There were 9,012 housing units, of which 10.8% were vacant. The homeowner vacancy rate was 3.7% and the rental vacancy rate was 2.9%.

===2010 census===
The 2010 United States census counted 12,831 people, 8,152 households, and 3,693 families in the CDP. The population density was 2230.6 /mi2. There were 9,023 housing units at an average density of 1568.6 /mi2. The racial makeup was 97.77% (12,545) White, 0.72% (92) Black or African American, 0.07% (9) Native American, 0.72% (93) Asian, 0.00% (0) Pacific Islander, 0.27% (35) from other races, and 0.44% (57) from two or more races. Hispanic or Latino of any race were 2.40% (308) of the population.

Of the 8,152 households, 0.0% had children under the age of 18; 37.4% were married couples living together; 6.2% had a female householder with no husband present and 54.7% were non-families. Of all households, 51.2% were made up of individuals and 42.8% had someone living alone who was 65 years of age or older. The average household size was 1.55 and the average family size was 2.13.

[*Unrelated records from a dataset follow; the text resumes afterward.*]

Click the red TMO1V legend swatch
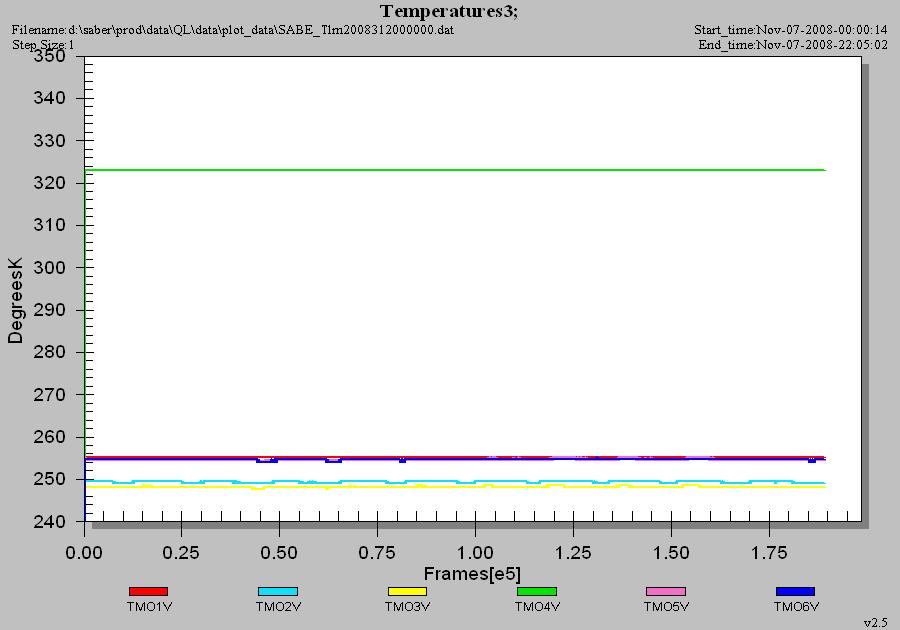The image size is (900, 630). coord(149,591)
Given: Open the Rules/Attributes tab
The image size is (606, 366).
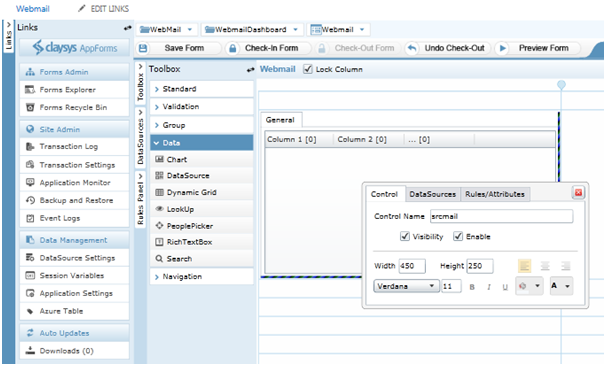Looking at the screenshot, I should click(x=495, y=194).
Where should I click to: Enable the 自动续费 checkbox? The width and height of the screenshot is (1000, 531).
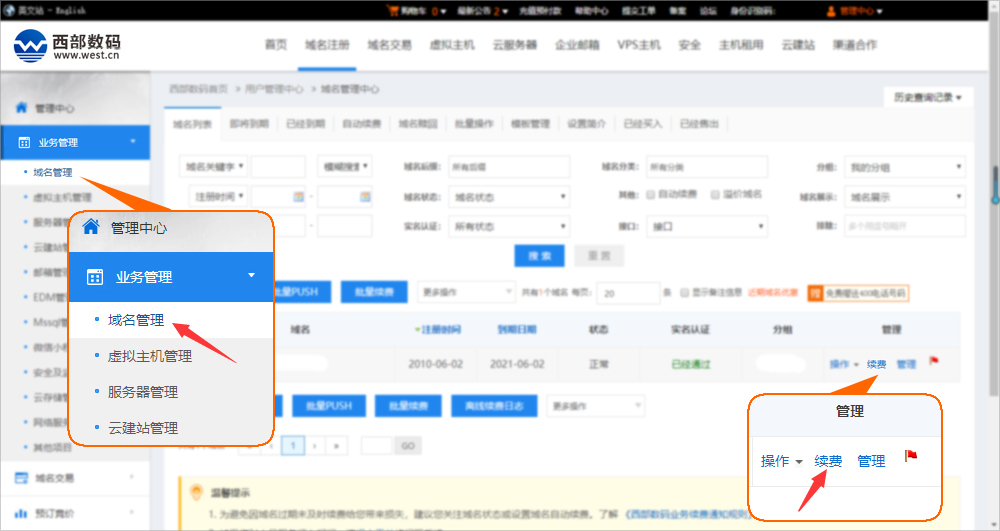tap(651, 194)
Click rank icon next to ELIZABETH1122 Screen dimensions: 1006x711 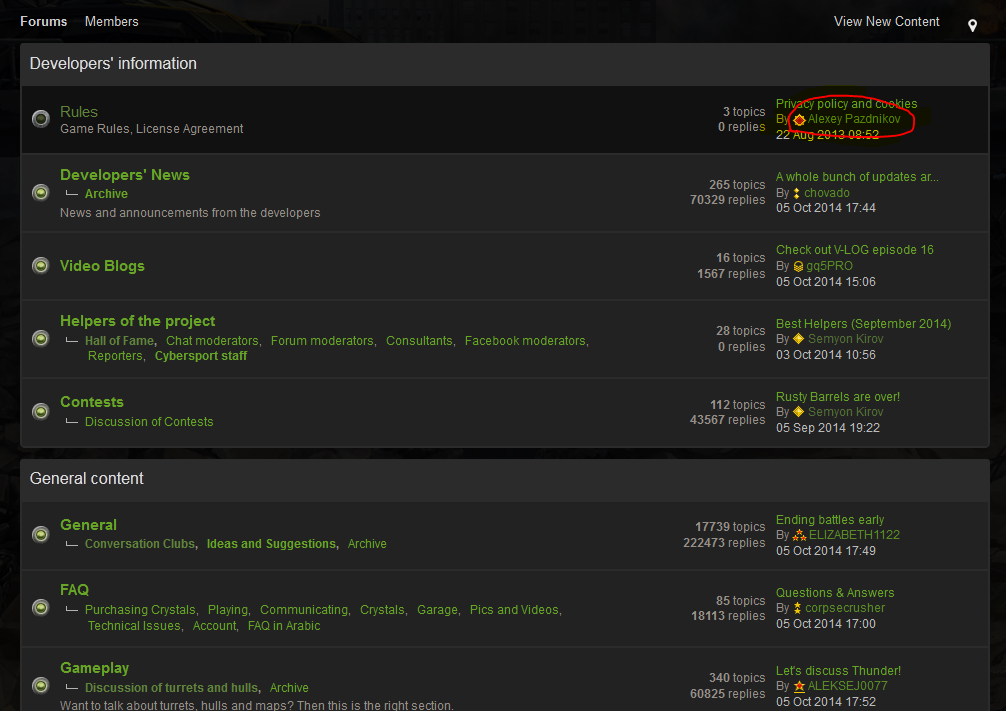click(799, 536)
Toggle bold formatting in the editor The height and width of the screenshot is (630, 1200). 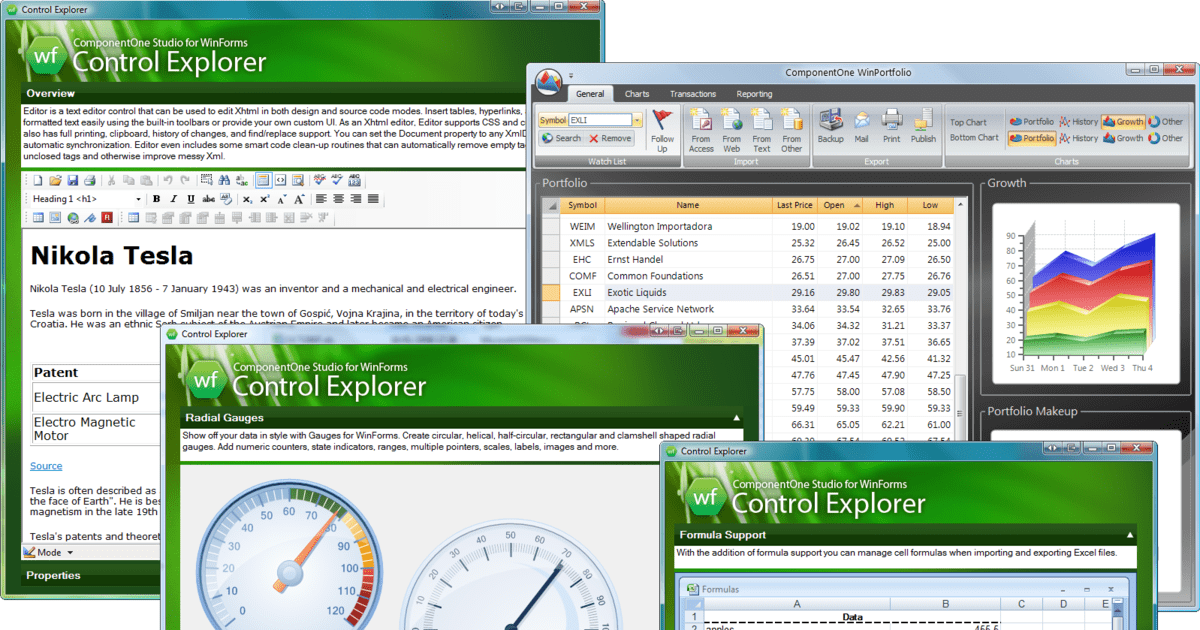click(x=156, y=198)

0.1% of the population were under the age of 18, 0.7% from 18 to 24, 3.6% from 25 to 44, 22.7% from 45 to 64, and 72.8% who were 65 years of age or older. The median age was 73.5 years. For every 100 females, the population had 67.2 males. For every 100 females ages 18 and older there were 67.2 males.

===2000 census===
As of the 2000 United States census there were 13,884 people, 8,575 households, and 4,433 families living in the CDP. The population density was 930.7 /km2. There were 9,015 housing units at an average density of 604.3 /km2. The racial makeup of the CDP was 98.97% White, 0.38% African American, 0.01% Native American, 0.22% Asian, 0.01% Pacific Islander, 0.05% from other races, and 0.35% from two or more races. Hispanic or Latino of any race were 1.09% of the population.

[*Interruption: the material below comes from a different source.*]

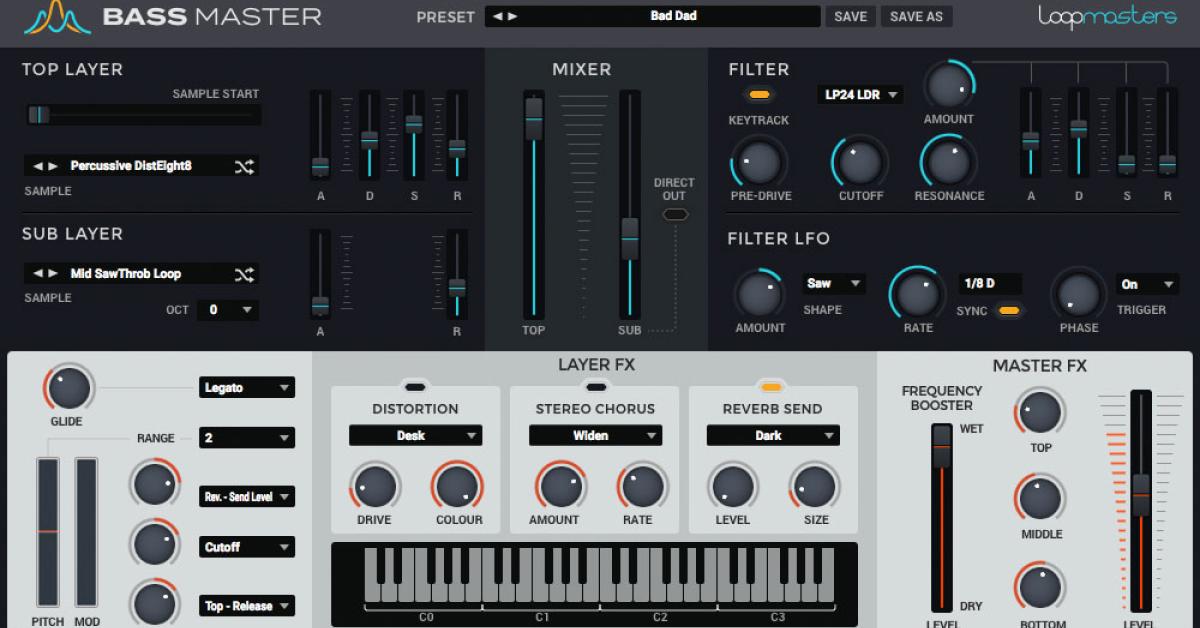1200x628 pixels.
Task: Toggle the Reverb Send enable light
Action: point(772,387)
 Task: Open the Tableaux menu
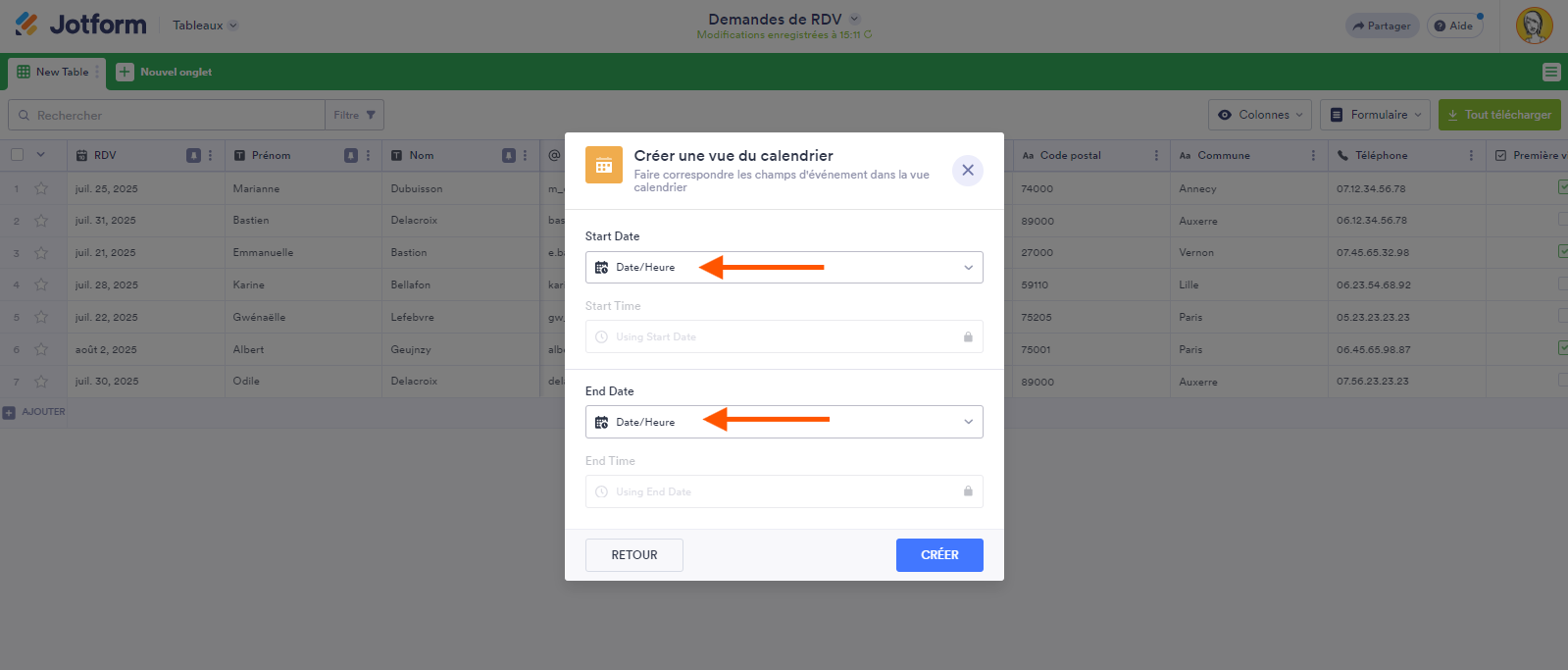point(205,26)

There were 8,575 households, out of which 0.1% had children under the age of 18 living with them, 46.1% were married couples living together, 4.7% had a female householder with no husband present, and 48.3% were non-families. 46.3% of all households were made up of individuals, and 42.4% had someone living alone who was 65 years of age or older. The average household size was 1.58 and the average family size was 2.08.

In the CDP the population was spread out, with 0.1% under the age of 18, 0.4% from 18 to 24, 2.1% from 25 to 44, 13.6% from 45 to 64, and 83.8% who were 65 years of age or older. The median age was 76 years. For every 100 females, there were 65.9 males. For every 100 females age 18 and over, there were 65.8 males.

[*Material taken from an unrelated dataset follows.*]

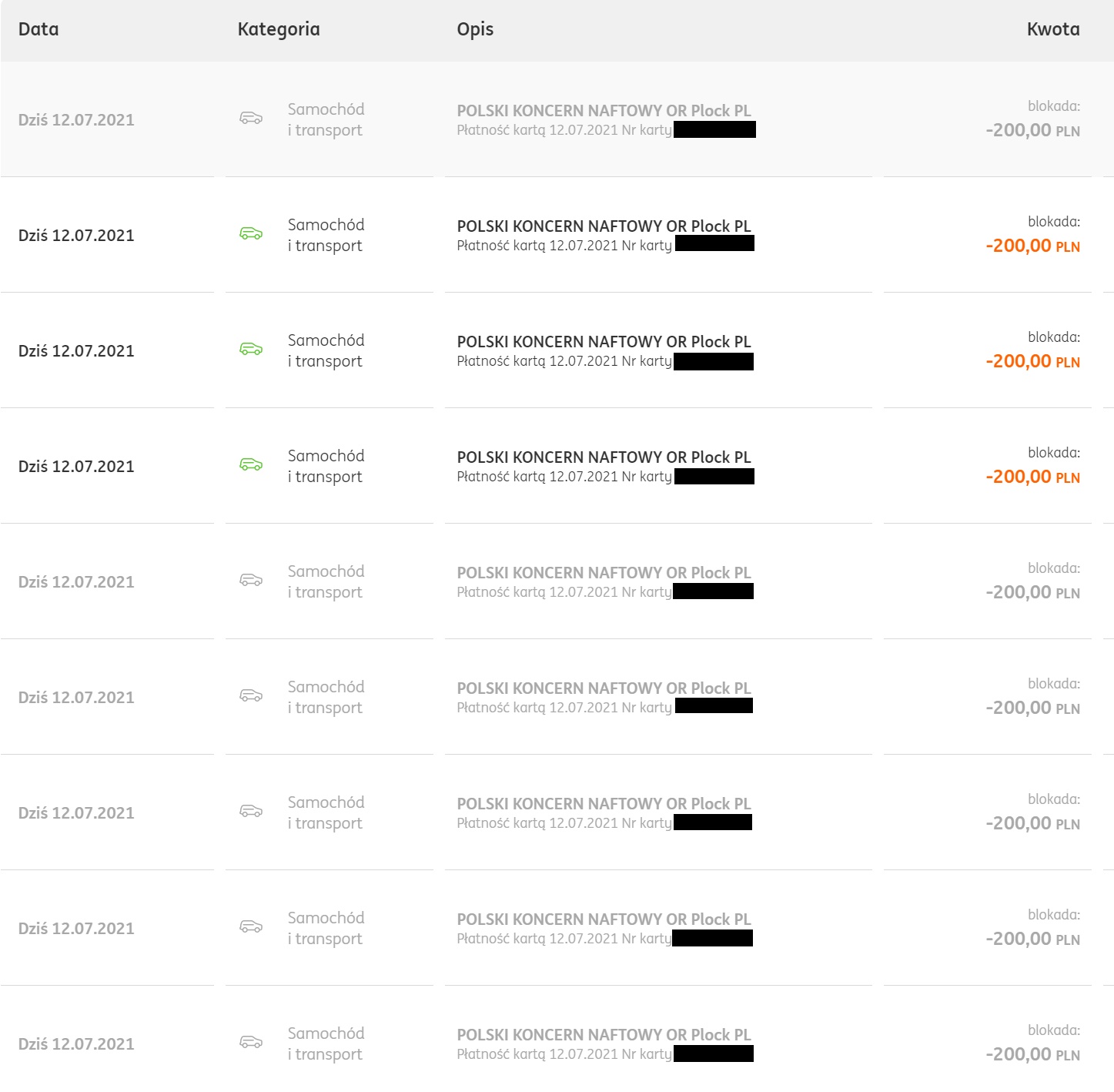The height and width of the screenshot is (1092, 1114).
Task: Click the orange -200,00 PLN amount in third row
Action: point(1032,361)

The median income for a household in the CDP was $26,900, and the median income for a family was $33,575. Males had a median income of $35,197 versus $26,149 for females. The per capita income for the CDP was $22,755. About 2.9% of families and 6.0% of the population were below the poverty line, including none of those under age 18 and 5.7% of those age 65 or over.